By the time I left, I’d made over 53,000 cold calls.

Fifty-three thousand.

The firm had invested in this massive objection-handling binder – thousands of dollars worth of scripts and rebuttals for every possible thing a prospect might say. “I’m not interested.” “I already have a broker.” “Take me off your list.” “Go to hell.” There was a response for everything.

It didn’t work.

Not because the rebuttals were poorly written. Because the entire premise was wrong. The binder assumed that if you just had the right words – the right counter to every objection – you could talk anyone into anything. That sales was about overpowering resistance with better arguments.

I didn’t have the language for it then, but I could feel something was off. The harder I pushed, the harder they pushed back. The more clever my rebuttals, the faster they hung up. The script said to “overcome” objections – but overcoming felt a lot like fighting. And nobody buys from someone they’re fighting.

What did I learn? That volume alone doesn’t work. That scripts and rebuttals are weapons of a losing war. That there had to be a better way – I just didn’t know what it was yet.

The boiler room taught me what not to do. Everything that came after was figuring out the opposite.

"I've sat on both sides of the table. I've built companies from nothing and walked away from millions. I've been the outsider who saved the room and the insider who couldn't stomach the ego. This is what thirty years taught me."

"I've sat on both sides of the table. I've built companies from nothing and walked away from millions. I've been the outsider who saved the room and the insider who couldn't stomach the ego. This is what thirty years taught me."

1995-2003: The Bedroom

I got out of the boiler room and saw an opportunity. Search engine marketing. This was before Google existed. Before most people understood what the internet would become. I started a search engine marketing and web development agency, working out of my bedroom.
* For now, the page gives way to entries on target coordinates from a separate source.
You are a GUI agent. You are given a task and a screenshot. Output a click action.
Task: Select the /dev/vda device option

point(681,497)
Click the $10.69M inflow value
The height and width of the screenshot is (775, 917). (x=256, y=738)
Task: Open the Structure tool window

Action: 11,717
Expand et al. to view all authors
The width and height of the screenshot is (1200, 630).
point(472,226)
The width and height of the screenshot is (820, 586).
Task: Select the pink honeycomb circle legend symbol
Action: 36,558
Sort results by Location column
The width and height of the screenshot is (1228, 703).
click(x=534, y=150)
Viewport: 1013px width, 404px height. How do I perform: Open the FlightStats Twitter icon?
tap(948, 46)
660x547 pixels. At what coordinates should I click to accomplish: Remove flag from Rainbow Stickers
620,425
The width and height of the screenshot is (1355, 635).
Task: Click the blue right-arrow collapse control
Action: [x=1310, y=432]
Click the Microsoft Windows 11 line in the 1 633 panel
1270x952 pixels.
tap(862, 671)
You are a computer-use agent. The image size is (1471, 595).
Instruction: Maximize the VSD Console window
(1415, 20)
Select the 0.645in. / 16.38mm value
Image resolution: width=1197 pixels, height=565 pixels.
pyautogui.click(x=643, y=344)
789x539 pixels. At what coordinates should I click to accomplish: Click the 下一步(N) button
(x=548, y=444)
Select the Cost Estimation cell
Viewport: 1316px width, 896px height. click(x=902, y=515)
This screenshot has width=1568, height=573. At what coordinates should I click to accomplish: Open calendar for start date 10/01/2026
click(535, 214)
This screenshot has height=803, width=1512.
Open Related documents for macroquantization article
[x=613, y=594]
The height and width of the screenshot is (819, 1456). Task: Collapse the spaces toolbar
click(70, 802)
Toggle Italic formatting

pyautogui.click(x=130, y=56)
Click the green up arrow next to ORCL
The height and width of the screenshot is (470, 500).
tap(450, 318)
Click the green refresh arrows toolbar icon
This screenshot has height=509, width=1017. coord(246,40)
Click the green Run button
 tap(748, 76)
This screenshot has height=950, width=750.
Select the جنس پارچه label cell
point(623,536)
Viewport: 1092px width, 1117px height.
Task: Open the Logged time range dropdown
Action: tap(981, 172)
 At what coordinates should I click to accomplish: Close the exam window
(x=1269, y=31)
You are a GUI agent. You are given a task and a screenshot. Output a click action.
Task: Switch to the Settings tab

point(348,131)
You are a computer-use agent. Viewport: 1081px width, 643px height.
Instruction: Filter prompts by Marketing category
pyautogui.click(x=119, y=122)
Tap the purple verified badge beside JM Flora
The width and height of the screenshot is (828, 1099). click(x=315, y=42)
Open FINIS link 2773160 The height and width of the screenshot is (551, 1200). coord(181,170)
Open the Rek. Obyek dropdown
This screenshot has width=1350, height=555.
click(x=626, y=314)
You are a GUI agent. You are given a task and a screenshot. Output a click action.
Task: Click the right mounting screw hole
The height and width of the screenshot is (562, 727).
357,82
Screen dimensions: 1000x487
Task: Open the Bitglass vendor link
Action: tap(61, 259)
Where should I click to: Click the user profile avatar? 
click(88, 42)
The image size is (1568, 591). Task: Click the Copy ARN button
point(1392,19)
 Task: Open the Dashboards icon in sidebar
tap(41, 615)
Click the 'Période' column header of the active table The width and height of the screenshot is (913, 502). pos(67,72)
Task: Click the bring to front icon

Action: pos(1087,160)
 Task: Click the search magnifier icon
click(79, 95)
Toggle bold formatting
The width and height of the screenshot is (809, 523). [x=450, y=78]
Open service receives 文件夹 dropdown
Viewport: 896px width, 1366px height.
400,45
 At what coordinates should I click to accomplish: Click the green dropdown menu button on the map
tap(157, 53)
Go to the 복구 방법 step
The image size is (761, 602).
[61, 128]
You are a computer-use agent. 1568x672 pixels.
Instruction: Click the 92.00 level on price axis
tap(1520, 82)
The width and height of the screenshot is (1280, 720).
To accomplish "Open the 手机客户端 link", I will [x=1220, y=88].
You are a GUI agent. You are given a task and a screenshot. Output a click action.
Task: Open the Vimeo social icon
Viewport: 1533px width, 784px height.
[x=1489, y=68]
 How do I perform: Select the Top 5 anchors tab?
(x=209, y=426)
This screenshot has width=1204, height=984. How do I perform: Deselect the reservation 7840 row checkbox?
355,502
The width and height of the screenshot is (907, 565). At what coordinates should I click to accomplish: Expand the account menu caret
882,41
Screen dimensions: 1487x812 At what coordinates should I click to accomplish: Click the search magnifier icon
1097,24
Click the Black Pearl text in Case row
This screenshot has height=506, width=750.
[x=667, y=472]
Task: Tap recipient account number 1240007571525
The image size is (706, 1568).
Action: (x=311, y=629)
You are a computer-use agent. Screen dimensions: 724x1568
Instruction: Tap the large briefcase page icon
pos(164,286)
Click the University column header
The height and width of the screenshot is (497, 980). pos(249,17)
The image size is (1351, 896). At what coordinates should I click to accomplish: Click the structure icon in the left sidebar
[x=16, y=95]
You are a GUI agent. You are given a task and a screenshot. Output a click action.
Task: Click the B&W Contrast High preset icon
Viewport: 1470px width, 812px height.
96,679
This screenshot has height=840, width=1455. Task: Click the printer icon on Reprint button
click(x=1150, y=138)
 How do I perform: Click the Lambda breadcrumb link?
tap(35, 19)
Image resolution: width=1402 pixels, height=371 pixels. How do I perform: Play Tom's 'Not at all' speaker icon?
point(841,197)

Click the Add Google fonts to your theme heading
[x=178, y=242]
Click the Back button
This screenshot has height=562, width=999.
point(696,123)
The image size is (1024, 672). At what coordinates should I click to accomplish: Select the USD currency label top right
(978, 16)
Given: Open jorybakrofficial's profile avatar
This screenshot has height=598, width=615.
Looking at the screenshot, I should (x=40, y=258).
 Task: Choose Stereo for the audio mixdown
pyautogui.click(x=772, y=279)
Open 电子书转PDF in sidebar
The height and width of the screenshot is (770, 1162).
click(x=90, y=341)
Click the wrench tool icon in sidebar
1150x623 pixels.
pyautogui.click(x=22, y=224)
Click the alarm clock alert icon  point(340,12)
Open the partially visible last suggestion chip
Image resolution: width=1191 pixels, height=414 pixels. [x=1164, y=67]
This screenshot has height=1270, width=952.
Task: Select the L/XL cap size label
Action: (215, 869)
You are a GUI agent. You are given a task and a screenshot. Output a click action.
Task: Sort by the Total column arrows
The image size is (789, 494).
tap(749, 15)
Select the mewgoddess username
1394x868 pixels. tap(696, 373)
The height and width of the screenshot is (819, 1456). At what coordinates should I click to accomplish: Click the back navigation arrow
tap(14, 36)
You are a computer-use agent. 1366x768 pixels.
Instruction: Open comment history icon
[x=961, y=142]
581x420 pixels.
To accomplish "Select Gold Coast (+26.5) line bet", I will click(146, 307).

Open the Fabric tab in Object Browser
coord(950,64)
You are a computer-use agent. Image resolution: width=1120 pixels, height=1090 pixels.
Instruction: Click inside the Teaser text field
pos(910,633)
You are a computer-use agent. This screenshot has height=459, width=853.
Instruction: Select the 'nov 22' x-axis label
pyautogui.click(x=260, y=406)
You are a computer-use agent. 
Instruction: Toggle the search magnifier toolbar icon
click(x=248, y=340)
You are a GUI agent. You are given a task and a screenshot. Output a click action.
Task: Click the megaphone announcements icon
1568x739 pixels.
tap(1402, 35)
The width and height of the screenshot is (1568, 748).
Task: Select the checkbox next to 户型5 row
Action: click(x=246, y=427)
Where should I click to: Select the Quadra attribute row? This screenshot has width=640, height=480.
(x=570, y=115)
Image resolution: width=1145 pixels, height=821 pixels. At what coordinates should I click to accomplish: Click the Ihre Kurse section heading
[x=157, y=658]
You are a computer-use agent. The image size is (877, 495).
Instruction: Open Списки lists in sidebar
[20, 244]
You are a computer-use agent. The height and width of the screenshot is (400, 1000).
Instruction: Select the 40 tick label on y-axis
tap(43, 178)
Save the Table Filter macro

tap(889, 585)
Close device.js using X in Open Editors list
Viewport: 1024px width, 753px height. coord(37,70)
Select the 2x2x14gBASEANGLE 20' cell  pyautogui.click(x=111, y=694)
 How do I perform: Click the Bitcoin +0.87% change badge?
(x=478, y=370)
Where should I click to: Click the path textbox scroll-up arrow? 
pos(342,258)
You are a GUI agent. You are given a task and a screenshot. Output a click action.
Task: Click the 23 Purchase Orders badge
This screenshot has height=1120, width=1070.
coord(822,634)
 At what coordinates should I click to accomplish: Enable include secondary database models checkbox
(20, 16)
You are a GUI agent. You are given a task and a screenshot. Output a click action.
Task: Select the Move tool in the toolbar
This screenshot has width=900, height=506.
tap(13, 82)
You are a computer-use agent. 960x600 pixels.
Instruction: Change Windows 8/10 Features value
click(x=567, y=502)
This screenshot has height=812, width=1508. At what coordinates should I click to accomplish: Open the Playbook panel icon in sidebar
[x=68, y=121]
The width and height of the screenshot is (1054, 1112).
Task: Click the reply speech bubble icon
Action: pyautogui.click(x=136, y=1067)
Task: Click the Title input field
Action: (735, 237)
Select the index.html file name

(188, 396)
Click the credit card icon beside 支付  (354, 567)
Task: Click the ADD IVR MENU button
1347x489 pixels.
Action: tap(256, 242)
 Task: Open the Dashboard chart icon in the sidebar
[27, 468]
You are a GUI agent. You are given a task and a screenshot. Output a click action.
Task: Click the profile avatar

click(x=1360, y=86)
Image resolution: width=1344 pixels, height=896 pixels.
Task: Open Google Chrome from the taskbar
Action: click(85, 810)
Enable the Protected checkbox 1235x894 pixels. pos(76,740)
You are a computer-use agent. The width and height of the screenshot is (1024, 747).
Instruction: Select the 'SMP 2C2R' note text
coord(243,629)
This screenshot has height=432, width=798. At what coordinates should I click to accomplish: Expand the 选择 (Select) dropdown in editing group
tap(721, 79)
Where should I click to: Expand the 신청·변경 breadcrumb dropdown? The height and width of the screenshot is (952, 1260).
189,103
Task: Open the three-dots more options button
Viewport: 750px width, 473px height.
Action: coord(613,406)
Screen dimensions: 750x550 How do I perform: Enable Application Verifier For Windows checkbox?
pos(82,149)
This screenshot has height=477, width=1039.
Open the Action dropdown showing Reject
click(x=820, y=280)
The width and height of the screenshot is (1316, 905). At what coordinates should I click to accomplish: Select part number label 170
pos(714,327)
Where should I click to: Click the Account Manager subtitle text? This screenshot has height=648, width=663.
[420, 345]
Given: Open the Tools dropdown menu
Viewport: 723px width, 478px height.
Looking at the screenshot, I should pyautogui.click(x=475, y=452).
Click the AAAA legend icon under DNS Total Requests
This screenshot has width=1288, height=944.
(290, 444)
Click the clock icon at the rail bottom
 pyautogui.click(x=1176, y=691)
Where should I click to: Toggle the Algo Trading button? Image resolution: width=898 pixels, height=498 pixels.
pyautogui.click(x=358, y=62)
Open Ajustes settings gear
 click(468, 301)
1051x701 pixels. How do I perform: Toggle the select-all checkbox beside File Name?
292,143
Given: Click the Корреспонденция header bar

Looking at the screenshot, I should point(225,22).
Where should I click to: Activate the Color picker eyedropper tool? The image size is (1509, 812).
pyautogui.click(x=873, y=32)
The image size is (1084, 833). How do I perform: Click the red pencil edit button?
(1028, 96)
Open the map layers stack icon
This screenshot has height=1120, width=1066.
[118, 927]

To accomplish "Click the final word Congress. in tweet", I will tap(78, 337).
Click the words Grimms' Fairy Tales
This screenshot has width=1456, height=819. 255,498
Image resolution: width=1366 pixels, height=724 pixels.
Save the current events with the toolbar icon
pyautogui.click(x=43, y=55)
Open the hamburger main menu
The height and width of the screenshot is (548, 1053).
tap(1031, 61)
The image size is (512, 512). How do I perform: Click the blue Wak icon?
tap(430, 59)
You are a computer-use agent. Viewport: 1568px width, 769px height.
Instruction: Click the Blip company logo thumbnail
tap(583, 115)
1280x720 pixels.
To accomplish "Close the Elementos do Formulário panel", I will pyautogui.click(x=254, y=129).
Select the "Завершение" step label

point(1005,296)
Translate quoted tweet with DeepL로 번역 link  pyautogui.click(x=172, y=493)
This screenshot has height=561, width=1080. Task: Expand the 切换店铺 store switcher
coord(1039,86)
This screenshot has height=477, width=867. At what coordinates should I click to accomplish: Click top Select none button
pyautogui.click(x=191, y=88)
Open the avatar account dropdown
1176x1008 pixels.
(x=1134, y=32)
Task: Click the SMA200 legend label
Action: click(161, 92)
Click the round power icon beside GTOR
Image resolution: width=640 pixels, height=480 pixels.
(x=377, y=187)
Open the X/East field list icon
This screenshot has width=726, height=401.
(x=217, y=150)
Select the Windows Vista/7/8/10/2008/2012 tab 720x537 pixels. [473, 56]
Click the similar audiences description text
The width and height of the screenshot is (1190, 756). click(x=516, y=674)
No bachelor’s degree – I’d just gotten my associate’s – and no real plan. Just instinct and hunger.

The business grew. We landed Fortune 500 clients. We worked in politics. But I quickly realized the problem with service businesses: revenue is directly tied to time. You can only bill so many hours. I needed something more scalable.

So I used the skills we’d built – the marketing, the technical knowledge – to launch an ISP. We white-labeled another provider’s services and marketed the hell out of them. Within a few years, I’d built it into a global internet service provider. All from the bedroom of my house.

Then DSL and cable internet arrived. The big providers refused to wholesale to competitors at reasonable prices. The landscape was shifting. I received multiple acquisition offers from a Fortune 1000 company.

I was 27 years old. No degree. And I’d built something valuable enough that large companies wanted to buy it.

What did I learn? That instinct and hunger can beat credentials. That you don’t need permission to build something. That the “rules” of business are mostly made up by people protecting their positions.

2003-2007: The Other Side of the Table

After the ISP chapter closed, I did something that would change how I understood sales forever: I became the buyer.

I accepted a job at Johnson & Johnson – yes, the pharmaceutical giant. Getting hired there without a bachelor’s degree was an accomplishment in itself. I worked in their internal agency, focused on digital marketing and communication.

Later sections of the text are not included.